A number of dissatisfied Senators persuaded Brutus, that the rise of Caesar’s power meant the death of the republic. Torn within, Brutus eventually decided that the future of the republic was indeed in jeopardy, and that he would have to betray his friend. A band of Senate dissidents assassinated Caesar, and during the deed, Brutus was alleged to have said sic semper tyrannis (thus ever to tyrants).
The Framers lauded the efforts of Brutus, Cato, and other defenders of the republic who opposed the rise of imperial power in the form of Caesar and those emperors who followed him. Brutus and Cato became American symbols of liberty, much celebrated for their defense of republican government. In 1778, General George Washington even had Joseph Addison’s play CATO, A TRAGEDY IN 5 ACTS performed for the troops at Valley Forge. In the early American republic, the names Brutus and Cato were often used as pseudonyms when writing about public affairs to gain gravitas with the reader.
Brutus was close to Caesar, thus his conundrum. Side with a friend, or with the republic? Brutus agonized over the decision. Was murder of a friend noble or a betrayal? Selfless or selfish? At the conclusion of Shakespeare Julius Caesar, the Bard has Antony, Brutus’ rival say,
This was the noblest Roman of them all.
All the conspirators save only he
Did that they did in envy of great Caesar.
He only in a general honest thought
And common good to all made one of them.
His life was gentle, and the elements
So mixed in him that nature might stand up
And say to all the world “This was a man.”
Of course, the result of the assassination of Caesar was a bloody civil war, and in the end Octavius (Augustus), taking over as dictator as the republic all but disappeared. In this, we are left to ask, as Marjorie Garber does in SHAKESPEARE AFTER ALL:
…as Cassius and Brutus are soon to learn, they have killed the wrong Caesar. They have killed the private man, the one of flesh and blood. But the public man, the myth, lives on, after his death, and after theirs, and long after Shakespeare’s. “Julius Caesar, thou art mighty yet.” …The plebeians are a swayable chorus, a malleable, responsive audience to be played upon by the clever actor…” (p.419)
Caesar was dead, but the idea of a Caesar was very real and powerful, and lived on. The people bowed to Caesar, honored and worshiped him, celebrated his accomplishments. They did not rise to defend the republic, they rose to cheer for their savior. And Cassius, a leader of the rebellion against Caesar noted of the people:
And why should Caesar be a tyrant then?
Poor man! I know he would not be a wolf
But that he sees the Romans are but sheep.
He were no lion were not Romans hinds.
Is a republic worth saving if the people are sheep? Was Rome merely biding time, waiting for its Caesar?

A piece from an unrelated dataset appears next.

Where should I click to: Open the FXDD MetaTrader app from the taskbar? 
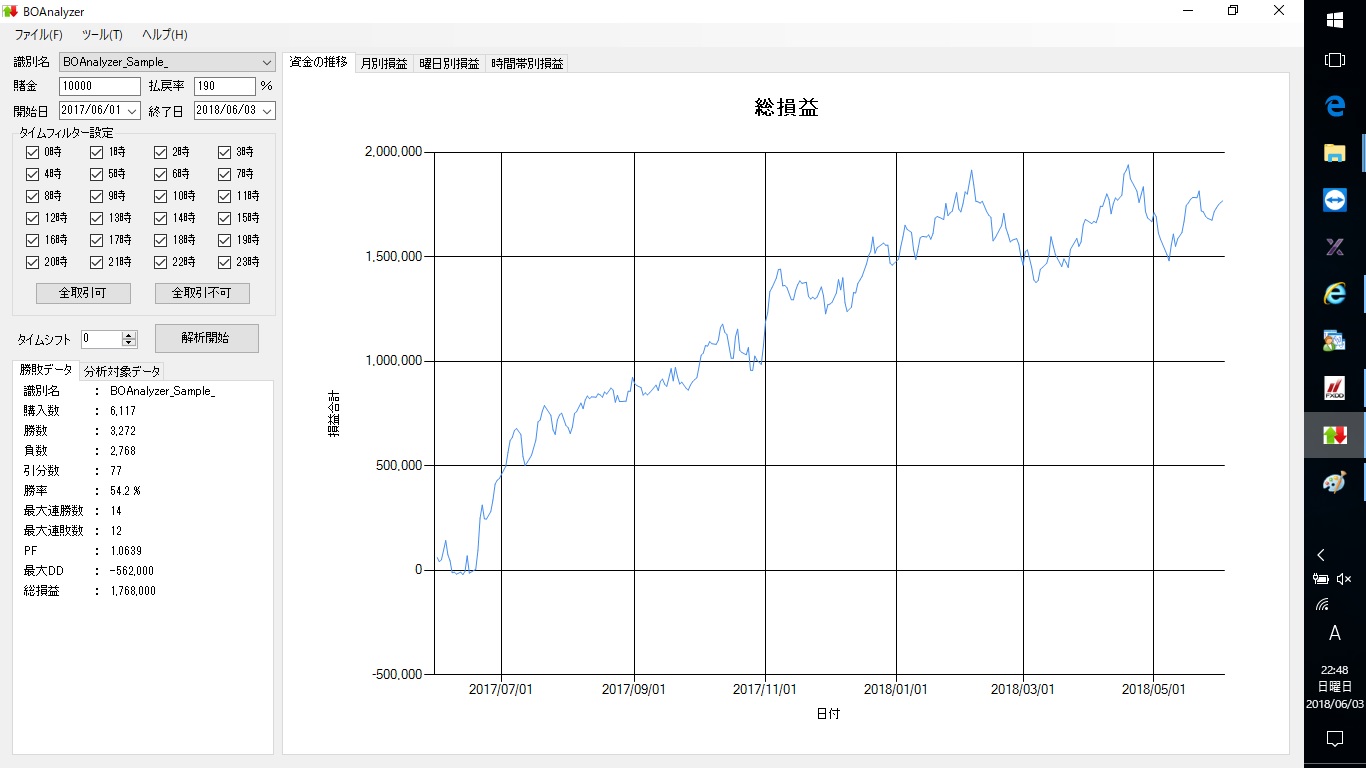[1336, 387]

Today, we ask, who will be our Brutus? Who will save us from the threat to the republic posed by Donald J. Trump? In Trump we have a president who daily violates the norms of democratic behavior, the rule of law, the system of checks and balances. Have we a Caesar in our midst, imperial and imperious? Who will figuratively kill the beast that is doing such violence to the American system? And is Trump the real problem or is Trumpism? After all, a willing segment of the public willinglyfollows behind the Pied Piper.Are we sheep who do not deserve a republic? Truly, the fault (dear Brutus) may not be in the stars but in ourselves, that we hunger to be led, to be dominated, to follow the strong leader.
At the end of the Constitutional Convention in Philadelphia, a woman asked Ben Franklin, “What is it Dr Franklin, a republic or a monarchy?” to which Franklin famously replied “A republic, if you can keep it.” Keep it indeed. It is not up to the president, it is up to us. Do we deserve a republic, and can we do the hard work to keep it?